» **SOURCE TEXT**
- Opening Delimiter -
At least two independent reports on the treatment of VN (voretigene neparvovec) for RPE65-LCA2 has identified retinal atrophic changes on fundus autofluorescence images, following sub-retinal injection among an estimated 18 patients in real-world studies (ref.: Reichel FF, et al. Br J Ophthalmol 2022;0:1–5, and; Gange WS, et al. Ophthalmol Retina. 2022 Jan;6(1):58-64). The two reports, one in Tübingen, in the Centre for Ophthalmology, Universitätsklinikum Tübingen, was led by Dr. M. Dominik Fischer; and the further study was in Los Angeles, in the Vision Centre, Department of Surgery, Children’s Hospital Los Angeles, led by Dr. Aaron Nagiel. VN is a gene therapy treatment that was approved on December 18th, 2017 in FDA and subsequently on November 22nd, 2018 in the EMA. The primary end-point for the phase III, at 1 year, showed a mean bilateral MLMT (multi-luminance mobility testing) change score of 1.8 (SD 1.1) light levels in the intervention group versus 0.2 (1.0) in the control group – a difference of 1.6, (95% CI 0.72–2.41, p=0.0013), with a n=29.
- Closing Delimiter -
» **TO DO**
- A) Decide whether each statement below agrees with the text on voretigene neparvovec, answering yes or no and quoting the words of that text that settle it: (i) The FDA approved VN before the EMA did. (ii) The Los Angeles study was led by Dr. M. Dominik Fischer. (iii) The phase III trial had 29 participants.
- B) Carry on the text on voretigene neparvovec, beginning right after its last sentence.

» **GIVEN DATA**
- Opening Delimiter -
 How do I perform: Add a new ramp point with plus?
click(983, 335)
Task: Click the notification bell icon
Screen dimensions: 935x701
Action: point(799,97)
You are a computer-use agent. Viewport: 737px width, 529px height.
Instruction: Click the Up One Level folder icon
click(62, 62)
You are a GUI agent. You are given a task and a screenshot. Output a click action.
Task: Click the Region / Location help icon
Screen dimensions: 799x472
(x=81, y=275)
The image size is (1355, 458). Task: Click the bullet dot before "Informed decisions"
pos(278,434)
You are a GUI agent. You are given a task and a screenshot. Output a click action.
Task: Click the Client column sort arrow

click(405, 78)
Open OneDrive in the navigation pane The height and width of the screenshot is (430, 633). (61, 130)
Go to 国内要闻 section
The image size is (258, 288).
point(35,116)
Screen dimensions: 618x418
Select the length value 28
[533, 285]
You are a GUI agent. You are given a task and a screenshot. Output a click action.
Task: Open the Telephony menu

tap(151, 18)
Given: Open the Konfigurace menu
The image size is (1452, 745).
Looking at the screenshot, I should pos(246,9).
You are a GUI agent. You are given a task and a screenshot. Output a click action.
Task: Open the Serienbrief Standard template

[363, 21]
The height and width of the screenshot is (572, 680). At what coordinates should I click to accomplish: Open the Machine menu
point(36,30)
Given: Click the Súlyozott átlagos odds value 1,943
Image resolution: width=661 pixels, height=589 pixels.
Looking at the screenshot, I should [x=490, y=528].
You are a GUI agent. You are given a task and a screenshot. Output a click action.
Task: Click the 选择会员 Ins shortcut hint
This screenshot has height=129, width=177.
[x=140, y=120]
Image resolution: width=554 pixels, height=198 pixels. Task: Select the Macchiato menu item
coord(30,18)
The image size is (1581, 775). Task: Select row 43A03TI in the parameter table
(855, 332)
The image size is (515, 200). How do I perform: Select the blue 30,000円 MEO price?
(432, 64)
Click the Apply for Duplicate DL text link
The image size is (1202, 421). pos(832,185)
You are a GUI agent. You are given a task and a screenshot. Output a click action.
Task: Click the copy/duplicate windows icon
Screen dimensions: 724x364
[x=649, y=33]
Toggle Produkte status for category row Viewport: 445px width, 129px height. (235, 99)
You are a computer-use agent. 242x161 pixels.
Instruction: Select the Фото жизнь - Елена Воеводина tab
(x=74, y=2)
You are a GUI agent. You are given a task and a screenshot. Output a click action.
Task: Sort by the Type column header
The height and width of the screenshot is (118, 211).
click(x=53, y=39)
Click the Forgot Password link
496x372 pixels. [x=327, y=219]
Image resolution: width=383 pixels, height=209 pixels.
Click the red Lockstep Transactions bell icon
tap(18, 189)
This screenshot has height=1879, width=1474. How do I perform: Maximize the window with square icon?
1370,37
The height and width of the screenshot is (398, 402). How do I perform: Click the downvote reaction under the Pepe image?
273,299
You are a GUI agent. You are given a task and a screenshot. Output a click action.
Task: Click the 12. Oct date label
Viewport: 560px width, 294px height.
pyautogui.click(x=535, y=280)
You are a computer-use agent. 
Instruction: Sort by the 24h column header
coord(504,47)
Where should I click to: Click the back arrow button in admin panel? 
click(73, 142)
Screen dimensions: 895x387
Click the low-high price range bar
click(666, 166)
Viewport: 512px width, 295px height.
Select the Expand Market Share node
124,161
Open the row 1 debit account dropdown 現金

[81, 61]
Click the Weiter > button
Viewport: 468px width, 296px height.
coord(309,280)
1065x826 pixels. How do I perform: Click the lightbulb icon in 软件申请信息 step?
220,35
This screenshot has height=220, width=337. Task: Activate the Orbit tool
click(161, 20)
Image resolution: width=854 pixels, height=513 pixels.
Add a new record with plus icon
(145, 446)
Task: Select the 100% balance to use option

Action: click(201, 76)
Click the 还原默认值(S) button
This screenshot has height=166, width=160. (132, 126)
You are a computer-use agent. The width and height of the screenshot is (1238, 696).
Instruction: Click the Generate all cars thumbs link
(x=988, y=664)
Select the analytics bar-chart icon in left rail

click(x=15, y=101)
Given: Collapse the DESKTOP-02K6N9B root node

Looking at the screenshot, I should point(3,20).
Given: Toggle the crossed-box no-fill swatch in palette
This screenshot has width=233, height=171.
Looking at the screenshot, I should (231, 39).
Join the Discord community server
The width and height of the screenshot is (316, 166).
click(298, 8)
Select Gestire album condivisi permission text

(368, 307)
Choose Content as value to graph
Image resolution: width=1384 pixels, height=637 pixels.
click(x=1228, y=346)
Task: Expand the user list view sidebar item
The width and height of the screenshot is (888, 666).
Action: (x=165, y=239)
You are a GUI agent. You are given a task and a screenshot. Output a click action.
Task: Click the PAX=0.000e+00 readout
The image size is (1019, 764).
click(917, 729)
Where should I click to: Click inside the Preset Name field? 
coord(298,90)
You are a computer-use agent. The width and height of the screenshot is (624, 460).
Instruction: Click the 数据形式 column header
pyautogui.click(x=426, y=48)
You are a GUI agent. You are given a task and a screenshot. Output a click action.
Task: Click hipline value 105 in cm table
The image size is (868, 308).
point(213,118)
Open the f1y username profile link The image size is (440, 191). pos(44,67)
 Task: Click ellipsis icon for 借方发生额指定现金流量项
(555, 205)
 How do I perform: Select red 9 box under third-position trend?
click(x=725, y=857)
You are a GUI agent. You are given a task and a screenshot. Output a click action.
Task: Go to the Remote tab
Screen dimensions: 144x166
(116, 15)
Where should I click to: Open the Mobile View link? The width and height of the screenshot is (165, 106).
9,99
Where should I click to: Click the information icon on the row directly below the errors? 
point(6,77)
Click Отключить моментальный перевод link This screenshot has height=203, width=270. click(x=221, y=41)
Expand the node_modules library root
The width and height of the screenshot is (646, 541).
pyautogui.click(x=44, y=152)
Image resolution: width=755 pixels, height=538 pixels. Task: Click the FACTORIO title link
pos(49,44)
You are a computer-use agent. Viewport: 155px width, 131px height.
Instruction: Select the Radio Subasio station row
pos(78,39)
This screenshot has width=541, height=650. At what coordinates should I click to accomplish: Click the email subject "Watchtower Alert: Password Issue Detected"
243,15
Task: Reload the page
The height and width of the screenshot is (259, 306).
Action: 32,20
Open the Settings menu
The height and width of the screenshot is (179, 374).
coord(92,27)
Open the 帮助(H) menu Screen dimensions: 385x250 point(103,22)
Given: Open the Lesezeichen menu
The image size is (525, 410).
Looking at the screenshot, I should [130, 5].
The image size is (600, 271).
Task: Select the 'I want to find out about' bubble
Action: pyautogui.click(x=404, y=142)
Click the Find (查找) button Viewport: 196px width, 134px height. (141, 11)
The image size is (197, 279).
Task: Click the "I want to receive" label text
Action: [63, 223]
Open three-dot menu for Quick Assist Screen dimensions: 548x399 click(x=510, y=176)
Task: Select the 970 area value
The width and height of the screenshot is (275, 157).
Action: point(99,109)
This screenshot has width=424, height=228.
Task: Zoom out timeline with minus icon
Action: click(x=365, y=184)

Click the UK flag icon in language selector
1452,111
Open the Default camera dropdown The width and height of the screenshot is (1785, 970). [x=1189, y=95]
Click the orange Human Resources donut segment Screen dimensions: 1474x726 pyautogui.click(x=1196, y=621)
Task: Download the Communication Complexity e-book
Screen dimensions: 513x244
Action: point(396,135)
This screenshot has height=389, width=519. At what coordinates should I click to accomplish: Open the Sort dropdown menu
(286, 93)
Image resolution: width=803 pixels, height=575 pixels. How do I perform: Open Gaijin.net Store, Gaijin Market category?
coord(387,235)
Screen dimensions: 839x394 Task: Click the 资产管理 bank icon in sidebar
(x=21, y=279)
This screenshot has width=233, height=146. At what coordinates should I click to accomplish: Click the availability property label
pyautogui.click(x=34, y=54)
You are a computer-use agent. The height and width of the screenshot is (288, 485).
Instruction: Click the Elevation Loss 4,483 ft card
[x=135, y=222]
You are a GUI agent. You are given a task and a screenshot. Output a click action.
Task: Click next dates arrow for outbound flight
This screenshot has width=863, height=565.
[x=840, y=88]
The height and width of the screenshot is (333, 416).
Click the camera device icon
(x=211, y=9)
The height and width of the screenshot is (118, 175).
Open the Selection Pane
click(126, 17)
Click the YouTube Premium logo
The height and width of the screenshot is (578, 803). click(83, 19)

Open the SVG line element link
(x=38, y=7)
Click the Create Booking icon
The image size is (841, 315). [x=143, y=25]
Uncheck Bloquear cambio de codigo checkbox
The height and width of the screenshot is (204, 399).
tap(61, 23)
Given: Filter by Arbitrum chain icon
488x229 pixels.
- Closing Delimiter -
» **RESPONSE LIST**
- A)
(i) Yes: "approved on December 18th, 2017 in FDA and subsequently on November 22nd, 2018 in the EMA"
(ii) No: "Los Angeles, in the Vision Centre, Department of Surgery, Children’s Hospital Los Angeles, led by Dr. Aaron Nagiel"
(iii) Yes: "with a n=29"

- B)
In the recent Tübingen report, 8 patients were assessed over a 6-24 month period following a retinotomy with a sub-retinal injection of 300µl of VN. Areas of atrophy were observed in all eyes in the cohort, showing the atrophy beyond the retinotomy site. In addition, the areas of atrophy appeared to increase with time and progression continued over 12 months. The patients included had a mean age of 23.9 years (range, 17–35 years), with a 50:50 proportion of female and male cohort. In the Los Angeles report, 10 patients were assessed at each of 4 participating sites using the same retinotomy and sub-retinal injection procedure with VN. Eight of ten of the patients developed bilateral atrophy following surgery. Atrophy was observed at an average of 4.7 months after the procedure and the atrophy appeared to progressively increase, in all cases up to a mean follow-up period of 11.3 months (range, 4–18 months). The mean age in this cohort was 11.6 years (range, 5–20 years), and 6 patients (60%) were male. Similar to the Tübingen study, the atrophy developed within and outside the area of the subretinal bleb.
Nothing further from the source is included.